2021/ Kerala HC declares it illegal
The Kerala high court said the illegal practice of headload workers’ unions demanding “nokkukooli (gawking charges)” for loading and unloading goods was “militant trade unionism” and added that the term “nokkukooli” should not be heard in the state from now on. It ordered the police to take stringent action against those making such demands regardless of their political affiliation.
The court of Justice Devan Ramachandran was considering a petition filed by a restaurant owner seeking police protection from unions demanding “nokkukooli”. The court declared that any demand for “nokkukooli”, or any similar demand by any person, headload worker or union is illegal and unlawful.

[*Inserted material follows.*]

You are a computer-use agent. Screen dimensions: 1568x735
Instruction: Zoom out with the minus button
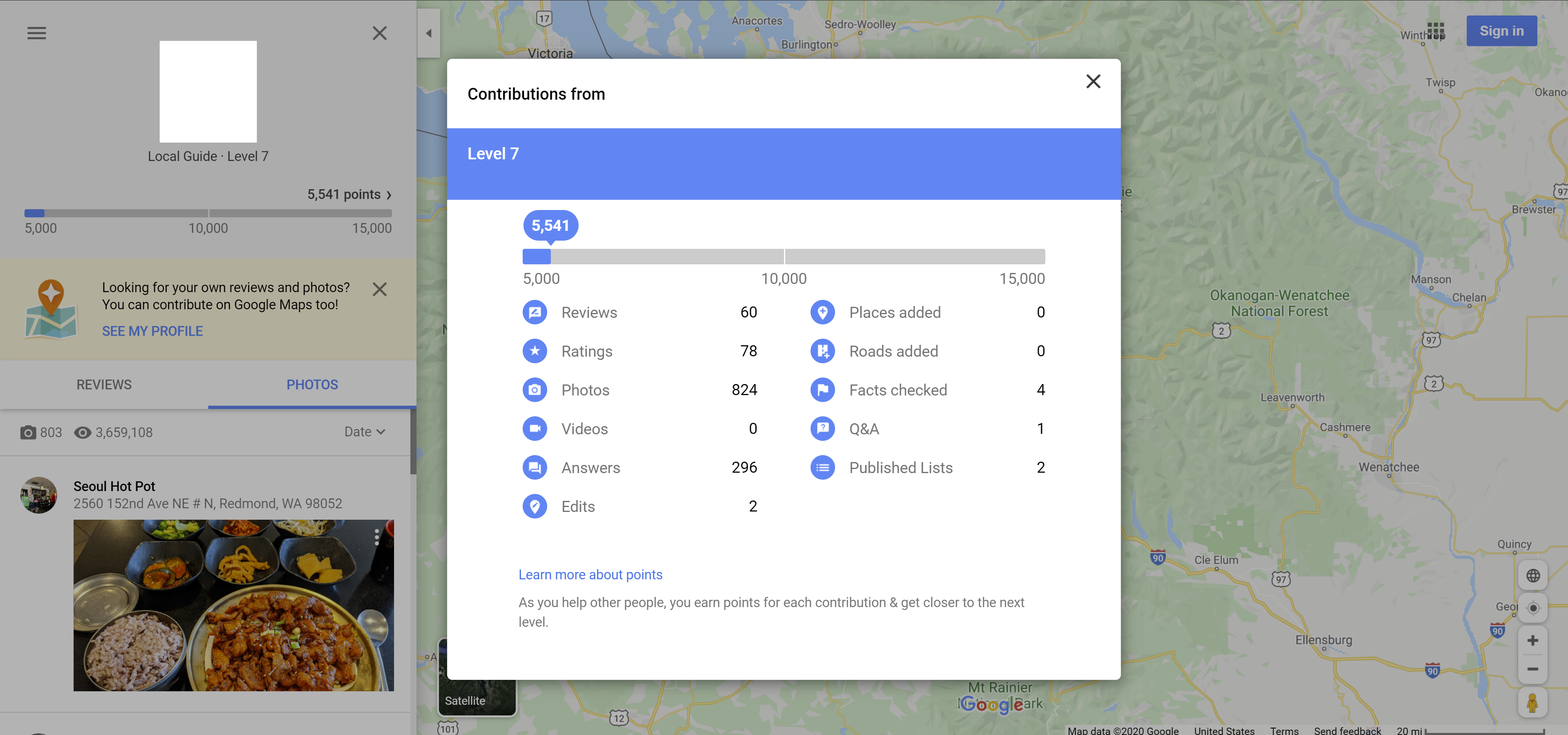click(1532, 669)
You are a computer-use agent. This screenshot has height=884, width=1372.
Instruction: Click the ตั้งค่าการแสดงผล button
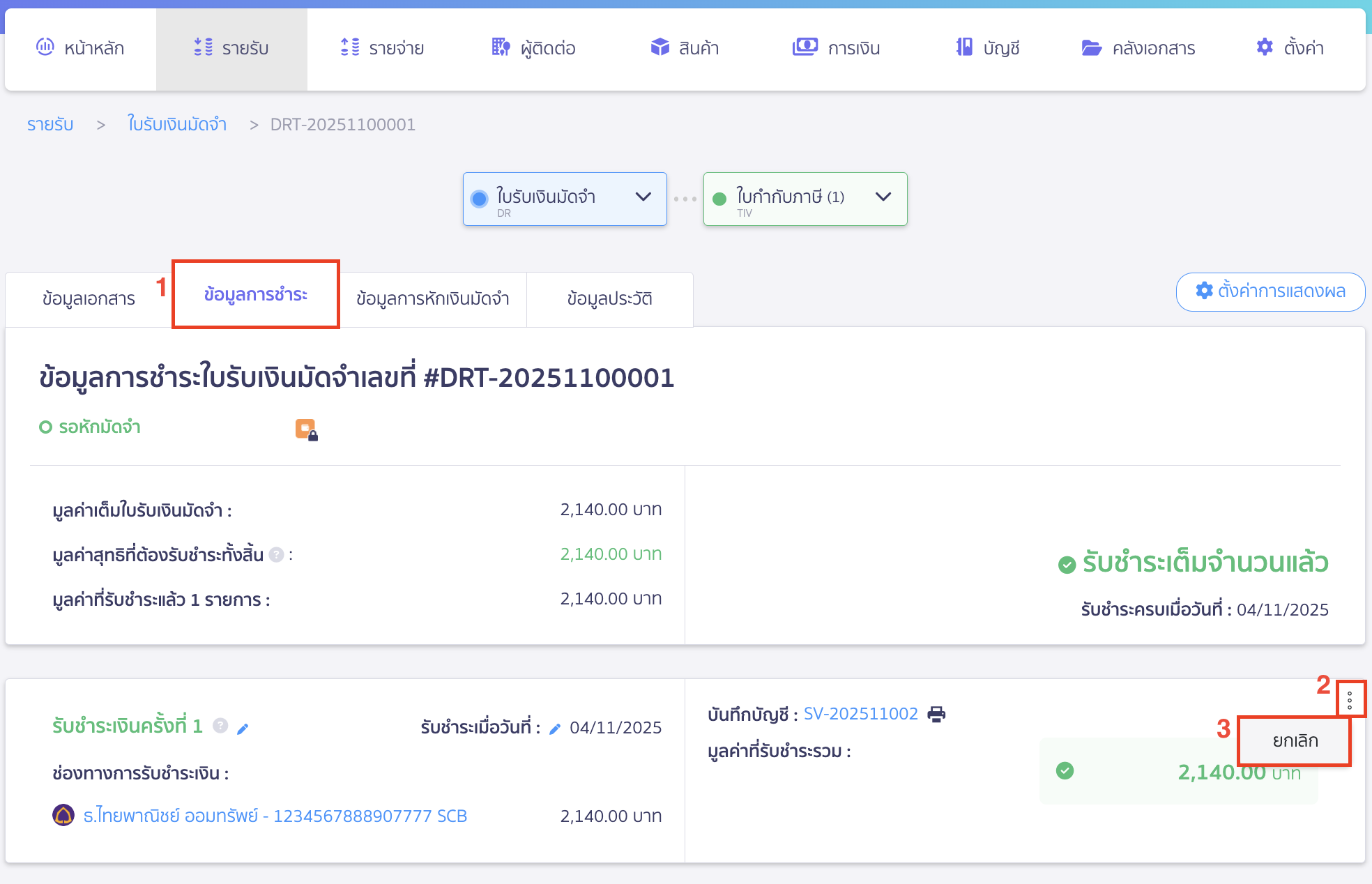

If the provisions of the Kerala Headload Workers Act are implemented properly, militant trade unionism would vanish as an employer who refuses to engage a headload worker would not face violence but statutory consequences as per the act, the court said.
Unions demand exorbitant amounts as “nokkukooli” from employers engaging their own workers, instead of union workers, for loading and unloading; they cite loss of work or lost wages on the strength of their right to work under the act.
No one is sure exactly when this practice began; it seems to have mushroomed out of the state's contradictory growth model. Despite great social indices, joblessness has been growing in the state, averaging 8% per annum, surpassing the national average but there is also a huge shortage of labour here.
A semi-skilled or manual labourer can earn around Rs 500-700 per day, the highest average daily wage in the country. Yet, the young Malayalee prefers to migrate to the Gulf, leaving behind an aging workforce protected by militant workers' unions.